数ヶ月前に身体中に皮膚病でかさぶたができて、その部分の毛がごっそり抜けてかわいそうなことになっていた。耳もジュクジュクして耳垂れが出るほどで、真っ赤に腫れ上がり、いろいろ手当てをするのだけれど、ここが良くなればまたあそこという感じで、どんどん感染が広がっていた。それを大江パパの見てないところでぴは始終痒いし痛いので舐めてたのだ。

だからいつの間にか手足は毛が抜けてザラザラゴツゴツ腫れて「象の足」のようだった。尻尾にも毛がなくなり首や背中の毛も抜け落ちた。

精密検査の結果これはちょっと厄介なバクテリアということで、それ用のシャンプーをドクターリーが出してくれて毎日やった。そうすると今度は毎日だと逆に肌が乾燥しすぎてフケが出る。ちょうどいい塩梅が難しい。大江パパ大奮闘の巻だ。

沐浴させて汚れをゆっくり洗い落として最後のシャワーを丁寧に浴びる。この時に耳にお湯が入ったりすると耳のジュクジュクが逆にひどくなるので気をつけて! 最新の注意を払いそれでもなかなか良くなる兆しがなかった。

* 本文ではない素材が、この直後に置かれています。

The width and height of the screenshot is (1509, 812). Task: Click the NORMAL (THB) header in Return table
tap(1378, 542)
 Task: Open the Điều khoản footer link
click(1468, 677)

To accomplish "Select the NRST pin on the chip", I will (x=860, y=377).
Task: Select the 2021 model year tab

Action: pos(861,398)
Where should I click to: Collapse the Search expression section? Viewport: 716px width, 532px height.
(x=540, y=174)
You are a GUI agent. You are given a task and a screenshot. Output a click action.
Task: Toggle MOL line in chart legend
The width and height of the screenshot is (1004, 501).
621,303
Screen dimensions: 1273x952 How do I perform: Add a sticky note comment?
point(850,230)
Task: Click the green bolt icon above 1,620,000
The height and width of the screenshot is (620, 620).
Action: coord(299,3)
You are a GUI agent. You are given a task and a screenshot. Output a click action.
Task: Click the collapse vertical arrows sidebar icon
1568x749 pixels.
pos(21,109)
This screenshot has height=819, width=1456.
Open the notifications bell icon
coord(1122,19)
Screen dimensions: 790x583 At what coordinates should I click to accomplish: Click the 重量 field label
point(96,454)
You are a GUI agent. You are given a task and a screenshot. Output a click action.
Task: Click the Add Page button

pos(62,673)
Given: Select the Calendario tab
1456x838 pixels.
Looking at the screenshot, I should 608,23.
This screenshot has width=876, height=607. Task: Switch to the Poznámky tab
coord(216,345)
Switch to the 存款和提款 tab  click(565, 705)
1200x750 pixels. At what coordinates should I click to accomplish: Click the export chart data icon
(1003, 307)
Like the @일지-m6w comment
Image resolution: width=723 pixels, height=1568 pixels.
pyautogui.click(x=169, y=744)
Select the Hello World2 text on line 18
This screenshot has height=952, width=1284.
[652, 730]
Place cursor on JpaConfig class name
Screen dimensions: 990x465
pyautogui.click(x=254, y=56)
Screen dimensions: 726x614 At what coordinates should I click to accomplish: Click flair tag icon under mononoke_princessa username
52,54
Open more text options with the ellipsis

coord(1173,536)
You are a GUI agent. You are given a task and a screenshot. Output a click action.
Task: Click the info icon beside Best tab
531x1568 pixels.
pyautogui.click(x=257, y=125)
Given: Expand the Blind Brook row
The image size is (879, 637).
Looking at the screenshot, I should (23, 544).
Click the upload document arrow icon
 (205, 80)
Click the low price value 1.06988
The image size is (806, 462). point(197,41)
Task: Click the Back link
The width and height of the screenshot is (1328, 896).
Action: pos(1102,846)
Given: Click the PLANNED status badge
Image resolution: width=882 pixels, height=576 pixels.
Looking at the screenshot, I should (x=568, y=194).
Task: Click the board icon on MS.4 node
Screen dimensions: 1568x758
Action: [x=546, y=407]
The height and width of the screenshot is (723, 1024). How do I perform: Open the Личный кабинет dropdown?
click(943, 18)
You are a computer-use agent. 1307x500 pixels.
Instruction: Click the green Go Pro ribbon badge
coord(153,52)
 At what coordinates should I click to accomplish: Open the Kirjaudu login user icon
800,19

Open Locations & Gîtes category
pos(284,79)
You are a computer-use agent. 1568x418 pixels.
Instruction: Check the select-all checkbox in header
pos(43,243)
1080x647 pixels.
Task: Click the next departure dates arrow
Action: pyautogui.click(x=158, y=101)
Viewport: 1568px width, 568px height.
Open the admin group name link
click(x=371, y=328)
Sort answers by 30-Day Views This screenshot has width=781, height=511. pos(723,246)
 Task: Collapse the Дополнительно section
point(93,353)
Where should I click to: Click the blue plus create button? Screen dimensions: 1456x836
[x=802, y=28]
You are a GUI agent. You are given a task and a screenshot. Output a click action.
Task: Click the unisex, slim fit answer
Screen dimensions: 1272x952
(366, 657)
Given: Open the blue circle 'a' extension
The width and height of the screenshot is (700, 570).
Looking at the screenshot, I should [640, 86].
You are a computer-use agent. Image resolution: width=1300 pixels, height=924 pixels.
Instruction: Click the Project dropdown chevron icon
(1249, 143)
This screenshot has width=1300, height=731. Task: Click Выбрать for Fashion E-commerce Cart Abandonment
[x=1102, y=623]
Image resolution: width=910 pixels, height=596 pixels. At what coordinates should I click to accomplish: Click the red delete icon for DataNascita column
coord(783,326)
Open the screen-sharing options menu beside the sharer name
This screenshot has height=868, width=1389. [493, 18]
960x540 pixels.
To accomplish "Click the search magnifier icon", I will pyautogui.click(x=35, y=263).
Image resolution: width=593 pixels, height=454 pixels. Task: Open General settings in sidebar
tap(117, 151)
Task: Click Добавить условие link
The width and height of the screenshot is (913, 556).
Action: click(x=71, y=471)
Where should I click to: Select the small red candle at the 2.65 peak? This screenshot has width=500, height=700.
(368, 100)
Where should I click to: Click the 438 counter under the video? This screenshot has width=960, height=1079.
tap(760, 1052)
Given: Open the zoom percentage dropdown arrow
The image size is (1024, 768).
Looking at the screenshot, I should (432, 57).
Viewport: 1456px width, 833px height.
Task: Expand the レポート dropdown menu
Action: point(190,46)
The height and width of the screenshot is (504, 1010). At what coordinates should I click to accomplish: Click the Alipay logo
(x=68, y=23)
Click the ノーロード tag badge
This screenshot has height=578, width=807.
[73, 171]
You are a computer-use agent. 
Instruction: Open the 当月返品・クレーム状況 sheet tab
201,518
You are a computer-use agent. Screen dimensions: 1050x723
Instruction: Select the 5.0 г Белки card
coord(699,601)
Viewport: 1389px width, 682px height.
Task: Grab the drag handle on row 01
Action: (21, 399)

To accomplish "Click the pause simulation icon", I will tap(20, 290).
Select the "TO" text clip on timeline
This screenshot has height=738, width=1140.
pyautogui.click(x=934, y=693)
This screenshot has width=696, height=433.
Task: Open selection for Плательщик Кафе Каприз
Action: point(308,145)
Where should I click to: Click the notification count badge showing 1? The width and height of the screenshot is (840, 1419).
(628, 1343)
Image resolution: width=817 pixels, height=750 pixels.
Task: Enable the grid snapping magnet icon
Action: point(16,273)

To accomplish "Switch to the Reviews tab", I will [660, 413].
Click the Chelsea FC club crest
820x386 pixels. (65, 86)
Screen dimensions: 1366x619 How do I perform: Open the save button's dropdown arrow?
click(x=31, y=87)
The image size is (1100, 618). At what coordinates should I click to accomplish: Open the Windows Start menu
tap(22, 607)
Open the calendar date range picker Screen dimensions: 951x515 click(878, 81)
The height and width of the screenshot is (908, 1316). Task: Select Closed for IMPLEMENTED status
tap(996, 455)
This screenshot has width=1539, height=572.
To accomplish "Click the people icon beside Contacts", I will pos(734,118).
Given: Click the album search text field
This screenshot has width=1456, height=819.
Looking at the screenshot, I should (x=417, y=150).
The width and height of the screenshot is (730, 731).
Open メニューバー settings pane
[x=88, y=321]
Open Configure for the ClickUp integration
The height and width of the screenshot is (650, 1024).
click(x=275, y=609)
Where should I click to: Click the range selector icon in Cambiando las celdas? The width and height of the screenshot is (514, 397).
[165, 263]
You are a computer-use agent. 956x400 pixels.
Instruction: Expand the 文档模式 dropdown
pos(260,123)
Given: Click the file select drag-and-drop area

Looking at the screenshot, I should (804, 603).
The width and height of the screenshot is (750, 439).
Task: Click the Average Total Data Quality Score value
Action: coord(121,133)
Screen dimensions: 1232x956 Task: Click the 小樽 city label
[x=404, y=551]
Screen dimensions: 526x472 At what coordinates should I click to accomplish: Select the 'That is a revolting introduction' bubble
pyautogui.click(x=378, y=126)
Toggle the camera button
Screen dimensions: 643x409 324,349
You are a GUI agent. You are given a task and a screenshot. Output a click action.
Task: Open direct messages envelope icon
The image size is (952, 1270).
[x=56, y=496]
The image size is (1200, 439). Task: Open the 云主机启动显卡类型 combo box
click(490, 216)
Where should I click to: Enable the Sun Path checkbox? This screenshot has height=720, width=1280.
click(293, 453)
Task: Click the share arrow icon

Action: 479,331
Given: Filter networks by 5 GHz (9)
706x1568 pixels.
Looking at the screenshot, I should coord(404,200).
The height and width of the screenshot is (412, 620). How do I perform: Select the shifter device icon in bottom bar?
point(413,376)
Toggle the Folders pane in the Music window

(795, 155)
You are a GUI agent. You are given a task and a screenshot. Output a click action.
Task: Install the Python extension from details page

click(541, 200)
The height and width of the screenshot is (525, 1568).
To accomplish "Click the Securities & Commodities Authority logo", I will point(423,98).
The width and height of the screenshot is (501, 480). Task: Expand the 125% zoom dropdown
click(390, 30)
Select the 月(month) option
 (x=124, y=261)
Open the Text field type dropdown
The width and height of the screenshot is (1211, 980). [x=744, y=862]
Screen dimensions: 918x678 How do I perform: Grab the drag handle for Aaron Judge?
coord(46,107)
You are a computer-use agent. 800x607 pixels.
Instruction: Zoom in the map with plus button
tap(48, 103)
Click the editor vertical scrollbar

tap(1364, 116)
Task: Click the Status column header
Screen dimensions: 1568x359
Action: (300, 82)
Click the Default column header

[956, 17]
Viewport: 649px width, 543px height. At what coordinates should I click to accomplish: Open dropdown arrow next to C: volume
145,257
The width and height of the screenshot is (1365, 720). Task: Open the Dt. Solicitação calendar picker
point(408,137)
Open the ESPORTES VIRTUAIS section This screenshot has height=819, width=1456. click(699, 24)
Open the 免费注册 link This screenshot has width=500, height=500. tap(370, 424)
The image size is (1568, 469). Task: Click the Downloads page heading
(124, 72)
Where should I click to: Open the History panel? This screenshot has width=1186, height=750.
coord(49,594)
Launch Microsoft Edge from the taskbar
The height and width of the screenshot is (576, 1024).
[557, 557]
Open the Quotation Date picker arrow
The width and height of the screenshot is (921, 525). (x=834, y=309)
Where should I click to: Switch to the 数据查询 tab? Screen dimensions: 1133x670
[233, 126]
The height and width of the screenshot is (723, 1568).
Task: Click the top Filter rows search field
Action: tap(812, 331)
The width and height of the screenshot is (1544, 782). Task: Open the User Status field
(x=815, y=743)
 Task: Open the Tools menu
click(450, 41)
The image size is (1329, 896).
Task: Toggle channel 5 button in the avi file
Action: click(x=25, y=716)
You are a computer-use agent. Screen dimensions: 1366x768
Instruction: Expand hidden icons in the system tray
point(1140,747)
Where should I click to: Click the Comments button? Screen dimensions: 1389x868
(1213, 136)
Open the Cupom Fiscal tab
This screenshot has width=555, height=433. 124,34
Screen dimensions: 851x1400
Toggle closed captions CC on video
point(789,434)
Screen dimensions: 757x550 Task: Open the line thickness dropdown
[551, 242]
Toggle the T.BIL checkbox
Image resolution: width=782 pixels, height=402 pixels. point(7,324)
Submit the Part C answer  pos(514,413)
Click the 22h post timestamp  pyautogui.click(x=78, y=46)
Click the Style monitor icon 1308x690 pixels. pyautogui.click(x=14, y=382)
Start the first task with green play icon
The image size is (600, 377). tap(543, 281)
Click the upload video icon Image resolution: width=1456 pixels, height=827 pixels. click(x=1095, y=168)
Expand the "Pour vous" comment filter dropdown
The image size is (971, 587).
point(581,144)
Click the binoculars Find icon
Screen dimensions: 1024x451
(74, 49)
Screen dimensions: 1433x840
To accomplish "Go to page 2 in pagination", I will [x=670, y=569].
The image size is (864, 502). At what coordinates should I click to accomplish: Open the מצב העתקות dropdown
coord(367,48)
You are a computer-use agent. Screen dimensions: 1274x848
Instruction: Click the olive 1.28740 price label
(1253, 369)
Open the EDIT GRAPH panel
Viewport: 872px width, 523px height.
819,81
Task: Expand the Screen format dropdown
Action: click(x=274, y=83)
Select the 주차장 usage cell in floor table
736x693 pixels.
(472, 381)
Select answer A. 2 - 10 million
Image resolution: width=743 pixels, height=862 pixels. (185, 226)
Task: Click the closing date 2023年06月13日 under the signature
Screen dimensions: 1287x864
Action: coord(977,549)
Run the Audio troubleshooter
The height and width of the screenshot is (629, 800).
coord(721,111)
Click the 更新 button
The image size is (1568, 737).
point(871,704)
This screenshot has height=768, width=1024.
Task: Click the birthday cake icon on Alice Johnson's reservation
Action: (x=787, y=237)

歳をとると一個ガタがくると全部にくる。今思えばぴはSOSをずっと出していたのかもしれない。大江パパの体重の10分の1ほどの体の小さな犬だ。1cmのかさぶたでもパパの手のひらほどになりぴにすればそれは大きい。むやみに乱暴に剥がさずにゆっくり適度な沐浴を繰り返し、とにかく患部を清潔にして自然に剥がれるのを根気よく待つ。

この「根気よく」を繰り返すことによってぴの肌に毛が生えてきた。少しずつ。そして、気がつくとどんどん患部が小さくなり、いつの間にか全身の皮膚はほとんど問題のないくらいまでに回復した。